Filter pred s =     -- filter a stream by a predicate
  while( True ):
      if pred (s.head) then yield (s.head)
      s := s.tail

see also.


update: Curiously, the first instance of this code in David Turner's 1976 SASL manual according to A.J.T. Davie's 1992 Haskell book,

primes = sieve [2..]

-- [Int] -> [Int]
sieve (p:nos) = p : sieve (remove (multsof p) nos)

actually admits two pairs of implementations for remove and multsof going together -- one pair for the trial division sieve as in this question, and the other for the ordered removal of each prime's multiples directly generated by counting, aka the genuine sieve of Eratosthenes (both would be non-postponed, of course). In Haskell,

-- Int -> (Int -> Bool)                   -- Int -> [Int]
multsof p n = (rem n p)==0                multsof p = [p*p, p*p+p..]

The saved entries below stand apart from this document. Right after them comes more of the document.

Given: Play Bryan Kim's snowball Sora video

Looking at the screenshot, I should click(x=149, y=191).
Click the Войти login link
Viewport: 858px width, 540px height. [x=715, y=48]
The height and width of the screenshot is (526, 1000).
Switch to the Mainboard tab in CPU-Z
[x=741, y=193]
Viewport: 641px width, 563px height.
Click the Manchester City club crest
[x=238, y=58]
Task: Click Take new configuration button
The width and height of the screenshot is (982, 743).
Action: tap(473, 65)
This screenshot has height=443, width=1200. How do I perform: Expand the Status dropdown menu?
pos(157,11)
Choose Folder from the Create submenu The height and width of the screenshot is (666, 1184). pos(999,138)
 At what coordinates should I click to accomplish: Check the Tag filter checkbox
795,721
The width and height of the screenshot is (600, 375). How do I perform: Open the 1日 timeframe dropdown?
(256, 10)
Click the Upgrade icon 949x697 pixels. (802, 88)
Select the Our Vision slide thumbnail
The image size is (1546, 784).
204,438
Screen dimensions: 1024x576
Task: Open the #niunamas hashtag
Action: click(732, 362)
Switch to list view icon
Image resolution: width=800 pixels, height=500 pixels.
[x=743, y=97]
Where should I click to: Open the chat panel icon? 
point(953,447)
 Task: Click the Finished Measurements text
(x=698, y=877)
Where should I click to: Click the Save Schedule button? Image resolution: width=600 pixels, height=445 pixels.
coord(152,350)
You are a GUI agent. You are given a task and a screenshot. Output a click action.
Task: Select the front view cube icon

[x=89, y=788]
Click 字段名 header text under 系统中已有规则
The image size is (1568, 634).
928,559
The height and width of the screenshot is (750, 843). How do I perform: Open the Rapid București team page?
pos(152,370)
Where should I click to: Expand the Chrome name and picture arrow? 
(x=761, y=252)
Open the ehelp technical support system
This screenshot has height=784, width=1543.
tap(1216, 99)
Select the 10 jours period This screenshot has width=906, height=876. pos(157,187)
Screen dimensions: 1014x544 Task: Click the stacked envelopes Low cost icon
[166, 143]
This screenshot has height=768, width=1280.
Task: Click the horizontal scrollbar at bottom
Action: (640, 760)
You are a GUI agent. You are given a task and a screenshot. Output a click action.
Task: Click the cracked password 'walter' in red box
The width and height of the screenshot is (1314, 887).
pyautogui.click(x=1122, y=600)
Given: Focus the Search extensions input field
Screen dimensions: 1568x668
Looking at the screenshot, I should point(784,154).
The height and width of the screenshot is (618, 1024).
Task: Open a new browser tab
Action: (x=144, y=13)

-- (Int -> Bool) -> ([Int] -> [Int])      -- [Int] -> ([Int] -> [Int])
remove m xs = filter (not.m) xs           remove m xs = minus xs m

(If only he would've postponed picking the actual implementation here...)

As for the postponed code, in a pseudocode with "list patterns" it could've been

    primes = [2, ...sieve primes [3..]]

    sieve [p, ...ps] [...h, p*p, ...nos] =
                     [...h, ...sieve ps (remove (multsof p) nos)]

which in modern Haskell can be written with ViewPatterns as

{-# LANGUAGE ViewPatterns #-}

primes = 2 : sieve primes [3..]

sieve (p:ps) (span (< p*p) -> (h, _p2 : nos)) 
                             = h ++ sieve ps (remove (multsof p) nos)

It's actually pretty elegant.

First, we define a function sieve that takes a list of elements:

sieve (p:xs) =

In the body of sieve, we take the head of the list (because we're passing the infinite list [2..], and 2 is defined to be prime) and append it (lazily!) to the result of applying sieve to the rest of the list:

p : sieve (filter (\ x -> x 'mod' p /= 0) xs)

So let's look at the code that does the work on the rest of the list:

sieve (filter (\ x -> x 'mod' p /= 0) xs)

We're applying sieve to the filtered list. Let's break down what the filter part does:

filter (\ x -> x 'mod' p /= 0) xs

filter takes a function and a list on which we apply that function, and retains elements that meet the criteria given by the function. In this case, filter takes an anonymous function:

\ x -> x 'mod' p /= 0

This anonymous function takes one argument, x. It checks the modulus of x against p (the head of the list, every time sieve is called):

 x 'mod' p

If the modulus is not equal to 0:

 x 'mod' p /= 0

Then the element x is kept in the list. If it is equal to 0, it's filtered out. This makes sense: if x is divisible by p, than x is divisible by more than just 1 and itself, and thus it is not prime.